#### [DATA TO EXAMINE]

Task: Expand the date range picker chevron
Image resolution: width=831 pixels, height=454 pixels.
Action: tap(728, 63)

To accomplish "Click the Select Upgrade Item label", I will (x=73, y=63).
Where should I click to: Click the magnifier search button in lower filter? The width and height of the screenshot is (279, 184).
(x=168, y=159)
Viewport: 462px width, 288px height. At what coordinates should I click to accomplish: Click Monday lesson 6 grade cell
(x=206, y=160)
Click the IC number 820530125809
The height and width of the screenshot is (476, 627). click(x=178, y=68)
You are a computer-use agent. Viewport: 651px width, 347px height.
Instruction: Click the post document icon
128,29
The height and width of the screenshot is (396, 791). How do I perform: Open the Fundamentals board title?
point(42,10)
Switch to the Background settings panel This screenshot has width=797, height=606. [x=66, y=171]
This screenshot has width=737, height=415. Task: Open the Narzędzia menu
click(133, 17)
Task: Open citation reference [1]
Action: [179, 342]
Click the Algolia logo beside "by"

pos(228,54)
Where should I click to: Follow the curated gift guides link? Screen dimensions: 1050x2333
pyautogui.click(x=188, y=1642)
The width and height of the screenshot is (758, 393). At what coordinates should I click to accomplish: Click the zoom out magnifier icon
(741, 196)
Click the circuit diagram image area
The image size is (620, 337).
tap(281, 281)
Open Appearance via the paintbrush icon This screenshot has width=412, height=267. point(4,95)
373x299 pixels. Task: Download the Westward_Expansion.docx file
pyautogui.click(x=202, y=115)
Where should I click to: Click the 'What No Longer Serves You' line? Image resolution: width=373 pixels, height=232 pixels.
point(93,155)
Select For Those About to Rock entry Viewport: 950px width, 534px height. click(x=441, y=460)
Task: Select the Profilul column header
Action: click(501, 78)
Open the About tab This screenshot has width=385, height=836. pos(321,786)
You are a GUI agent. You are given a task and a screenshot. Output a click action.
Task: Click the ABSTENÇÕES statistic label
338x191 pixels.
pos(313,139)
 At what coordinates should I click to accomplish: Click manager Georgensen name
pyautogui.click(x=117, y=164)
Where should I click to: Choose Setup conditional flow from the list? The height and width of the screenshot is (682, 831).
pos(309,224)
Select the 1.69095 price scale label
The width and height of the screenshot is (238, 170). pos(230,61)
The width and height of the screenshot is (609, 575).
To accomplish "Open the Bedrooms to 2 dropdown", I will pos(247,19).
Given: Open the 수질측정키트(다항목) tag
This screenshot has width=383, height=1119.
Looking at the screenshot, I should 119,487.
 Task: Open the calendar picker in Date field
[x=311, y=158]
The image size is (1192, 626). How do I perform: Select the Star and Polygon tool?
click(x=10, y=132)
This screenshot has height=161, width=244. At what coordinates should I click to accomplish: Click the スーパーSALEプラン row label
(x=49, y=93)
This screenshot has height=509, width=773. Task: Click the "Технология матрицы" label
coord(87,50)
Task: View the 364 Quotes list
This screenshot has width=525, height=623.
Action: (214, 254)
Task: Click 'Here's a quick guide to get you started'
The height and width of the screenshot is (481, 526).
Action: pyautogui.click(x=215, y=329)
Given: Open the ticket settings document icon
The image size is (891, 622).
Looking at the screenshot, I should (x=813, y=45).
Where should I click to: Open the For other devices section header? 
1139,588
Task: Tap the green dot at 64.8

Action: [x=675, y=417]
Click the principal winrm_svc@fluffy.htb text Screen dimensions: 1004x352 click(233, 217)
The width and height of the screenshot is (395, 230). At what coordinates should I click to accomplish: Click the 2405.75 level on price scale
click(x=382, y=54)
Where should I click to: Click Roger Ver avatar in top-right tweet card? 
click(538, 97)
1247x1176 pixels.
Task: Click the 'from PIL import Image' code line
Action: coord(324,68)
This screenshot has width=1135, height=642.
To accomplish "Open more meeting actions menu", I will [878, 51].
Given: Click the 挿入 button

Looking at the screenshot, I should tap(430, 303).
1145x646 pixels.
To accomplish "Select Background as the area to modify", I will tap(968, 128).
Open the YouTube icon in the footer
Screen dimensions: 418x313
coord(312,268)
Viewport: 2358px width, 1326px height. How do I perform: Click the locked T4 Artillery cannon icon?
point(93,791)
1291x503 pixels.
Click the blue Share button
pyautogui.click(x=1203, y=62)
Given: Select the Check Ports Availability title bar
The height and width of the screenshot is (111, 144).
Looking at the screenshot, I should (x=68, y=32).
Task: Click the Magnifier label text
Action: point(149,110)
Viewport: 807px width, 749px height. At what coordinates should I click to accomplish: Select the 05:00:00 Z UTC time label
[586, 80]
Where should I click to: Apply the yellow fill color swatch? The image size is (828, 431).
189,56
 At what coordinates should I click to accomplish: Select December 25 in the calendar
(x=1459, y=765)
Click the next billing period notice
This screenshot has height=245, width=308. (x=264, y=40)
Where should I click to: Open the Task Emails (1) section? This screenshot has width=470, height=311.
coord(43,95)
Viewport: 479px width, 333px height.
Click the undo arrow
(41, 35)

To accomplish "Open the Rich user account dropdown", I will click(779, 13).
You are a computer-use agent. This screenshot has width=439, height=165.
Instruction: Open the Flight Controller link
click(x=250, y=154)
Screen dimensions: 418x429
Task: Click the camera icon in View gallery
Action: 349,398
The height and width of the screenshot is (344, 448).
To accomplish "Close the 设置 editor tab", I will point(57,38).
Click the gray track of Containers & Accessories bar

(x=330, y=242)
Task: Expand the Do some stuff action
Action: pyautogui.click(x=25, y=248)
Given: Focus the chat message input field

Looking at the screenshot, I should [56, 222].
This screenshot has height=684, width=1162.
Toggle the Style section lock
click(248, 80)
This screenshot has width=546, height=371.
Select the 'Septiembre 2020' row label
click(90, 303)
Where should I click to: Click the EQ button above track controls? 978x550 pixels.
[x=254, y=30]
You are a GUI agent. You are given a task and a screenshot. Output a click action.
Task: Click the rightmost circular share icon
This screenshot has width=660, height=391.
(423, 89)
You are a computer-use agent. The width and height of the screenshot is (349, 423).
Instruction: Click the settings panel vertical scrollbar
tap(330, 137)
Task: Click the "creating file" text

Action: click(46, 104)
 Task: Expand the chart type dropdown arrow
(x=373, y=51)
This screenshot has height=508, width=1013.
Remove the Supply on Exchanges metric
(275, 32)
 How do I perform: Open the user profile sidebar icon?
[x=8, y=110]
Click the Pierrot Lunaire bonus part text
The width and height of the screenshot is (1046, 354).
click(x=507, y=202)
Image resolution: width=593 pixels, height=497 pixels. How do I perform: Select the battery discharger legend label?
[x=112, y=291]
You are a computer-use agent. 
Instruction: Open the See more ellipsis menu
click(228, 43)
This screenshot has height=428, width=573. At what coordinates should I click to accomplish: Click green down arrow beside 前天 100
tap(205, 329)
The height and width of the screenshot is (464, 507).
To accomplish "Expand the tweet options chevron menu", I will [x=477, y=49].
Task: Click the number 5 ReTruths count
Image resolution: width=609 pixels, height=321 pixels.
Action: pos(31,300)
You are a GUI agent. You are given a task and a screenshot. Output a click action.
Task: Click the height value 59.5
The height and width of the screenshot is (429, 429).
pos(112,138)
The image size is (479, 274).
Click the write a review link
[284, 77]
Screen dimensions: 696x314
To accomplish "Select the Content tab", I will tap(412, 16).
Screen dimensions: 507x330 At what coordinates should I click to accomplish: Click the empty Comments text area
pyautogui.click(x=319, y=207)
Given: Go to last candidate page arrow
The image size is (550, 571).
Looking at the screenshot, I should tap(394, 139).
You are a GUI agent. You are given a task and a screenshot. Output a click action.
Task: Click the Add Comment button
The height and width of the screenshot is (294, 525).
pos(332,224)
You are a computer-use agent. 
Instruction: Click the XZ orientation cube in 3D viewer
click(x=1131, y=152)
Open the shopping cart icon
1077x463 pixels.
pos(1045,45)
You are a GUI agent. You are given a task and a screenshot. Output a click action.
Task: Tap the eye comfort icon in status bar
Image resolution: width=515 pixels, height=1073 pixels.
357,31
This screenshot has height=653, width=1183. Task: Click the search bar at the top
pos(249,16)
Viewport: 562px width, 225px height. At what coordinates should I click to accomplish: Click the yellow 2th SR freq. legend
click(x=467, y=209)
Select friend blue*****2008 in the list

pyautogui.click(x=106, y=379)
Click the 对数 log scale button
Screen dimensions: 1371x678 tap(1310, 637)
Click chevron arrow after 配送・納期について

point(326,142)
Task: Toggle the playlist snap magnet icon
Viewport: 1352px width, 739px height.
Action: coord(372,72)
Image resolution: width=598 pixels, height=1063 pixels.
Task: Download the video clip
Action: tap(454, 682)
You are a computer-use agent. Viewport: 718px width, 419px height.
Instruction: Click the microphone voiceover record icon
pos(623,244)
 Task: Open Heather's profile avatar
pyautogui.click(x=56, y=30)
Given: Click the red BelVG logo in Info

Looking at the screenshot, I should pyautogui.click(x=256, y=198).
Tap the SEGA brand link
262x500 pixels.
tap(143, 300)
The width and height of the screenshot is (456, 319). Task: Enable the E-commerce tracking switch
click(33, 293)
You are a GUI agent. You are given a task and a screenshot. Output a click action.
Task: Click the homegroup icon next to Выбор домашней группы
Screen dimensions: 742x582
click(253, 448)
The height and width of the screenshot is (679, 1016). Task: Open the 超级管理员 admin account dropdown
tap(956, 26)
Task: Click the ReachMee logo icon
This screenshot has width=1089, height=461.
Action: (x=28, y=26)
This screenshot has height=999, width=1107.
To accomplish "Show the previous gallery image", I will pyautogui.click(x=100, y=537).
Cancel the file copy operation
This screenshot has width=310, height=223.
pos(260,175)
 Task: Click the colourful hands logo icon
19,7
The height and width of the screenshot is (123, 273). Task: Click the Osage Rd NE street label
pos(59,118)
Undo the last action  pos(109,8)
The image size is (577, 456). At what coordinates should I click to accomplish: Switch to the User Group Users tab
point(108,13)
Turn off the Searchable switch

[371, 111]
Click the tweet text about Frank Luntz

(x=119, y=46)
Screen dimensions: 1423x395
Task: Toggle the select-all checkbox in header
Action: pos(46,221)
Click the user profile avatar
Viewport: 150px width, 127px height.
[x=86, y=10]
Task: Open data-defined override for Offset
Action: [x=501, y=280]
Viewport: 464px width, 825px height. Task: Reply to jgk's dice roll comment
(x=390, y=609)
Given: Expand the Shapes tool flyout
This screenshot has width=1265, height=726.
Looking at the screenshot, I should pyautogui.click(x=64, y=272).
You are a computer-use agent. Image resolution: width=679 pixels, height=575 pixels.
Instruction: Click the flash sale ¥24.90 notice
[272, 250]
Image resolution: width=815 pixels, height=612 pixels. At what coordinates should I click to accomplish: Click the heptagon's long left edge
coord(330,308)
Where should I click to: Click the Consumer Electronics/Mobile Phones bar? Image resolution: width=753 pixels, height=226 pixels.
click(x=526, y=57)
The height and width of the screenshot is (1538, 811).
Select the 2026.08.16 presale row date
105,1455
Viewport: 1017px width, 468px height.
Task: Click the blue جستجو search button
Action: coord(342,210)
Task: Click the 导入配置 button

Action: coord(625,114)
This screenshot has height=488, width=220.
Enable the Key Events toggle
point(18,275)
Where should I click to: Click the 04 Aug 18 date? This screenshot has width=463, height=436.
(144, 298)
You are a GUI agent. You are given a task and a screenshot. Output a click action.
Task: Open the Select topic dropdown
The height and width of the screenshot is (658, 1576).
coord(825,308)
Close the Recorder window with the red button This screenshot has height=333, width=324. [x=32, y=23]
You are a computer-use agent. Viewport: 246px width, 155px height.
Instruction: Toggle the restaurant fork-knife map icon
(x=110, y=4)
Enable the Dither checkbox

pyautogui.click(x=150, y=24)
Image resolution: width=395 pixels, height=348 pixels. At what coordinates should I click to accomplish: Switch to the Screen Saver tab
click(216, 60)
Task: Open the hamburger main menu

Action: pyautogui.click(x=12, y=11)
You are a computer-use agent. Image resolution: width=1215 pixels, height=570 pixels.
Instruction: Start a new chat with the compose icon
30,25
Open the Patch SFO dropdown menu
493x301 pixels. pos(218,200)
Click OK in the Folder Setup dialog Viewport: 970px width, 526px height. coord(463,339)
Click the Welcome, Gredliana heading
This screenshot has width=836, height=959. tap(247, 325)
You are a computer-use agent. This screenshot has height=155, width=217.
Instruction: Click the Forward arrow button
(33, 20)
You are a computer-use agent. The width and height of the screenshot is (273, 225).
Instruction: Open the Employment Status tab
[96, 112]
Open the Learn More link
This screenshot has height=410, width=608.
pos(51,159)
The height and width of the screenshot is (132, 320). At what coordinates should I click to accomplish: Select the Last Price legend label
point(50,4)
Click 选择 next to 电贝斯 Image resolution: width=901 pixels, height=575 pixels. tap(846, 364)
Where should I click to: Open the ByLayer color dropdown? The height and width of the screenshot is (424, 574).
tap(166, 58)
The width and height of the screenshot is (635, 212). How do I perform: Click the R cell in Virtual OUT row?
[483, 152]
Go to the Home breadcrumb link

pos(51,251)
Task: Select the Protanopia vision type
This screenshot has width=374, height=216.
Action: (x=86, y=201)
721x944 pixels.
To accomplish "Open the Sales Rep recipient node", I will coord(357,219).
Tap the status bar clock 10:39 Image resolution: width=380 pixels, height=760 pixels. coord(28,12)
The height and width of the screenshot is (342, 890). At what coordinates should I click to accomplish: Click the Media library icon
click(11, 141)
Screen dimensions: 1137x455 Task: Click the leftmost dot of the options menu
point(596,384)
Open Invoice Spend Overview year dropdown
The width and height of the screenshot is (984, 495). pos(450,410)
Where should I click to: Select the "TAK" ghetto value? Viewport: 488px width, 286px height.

#### [DIRECTIONS]
A copy of each line in the data above that holds the string "Background" is needed.

#### [COMPLETED EXERCISE]
Switch to the Background settings panel This screenshot has width=797, height=606. [x=66, y=171]
To accomplish "Select Background as the area to modify", I will tap(968, 128).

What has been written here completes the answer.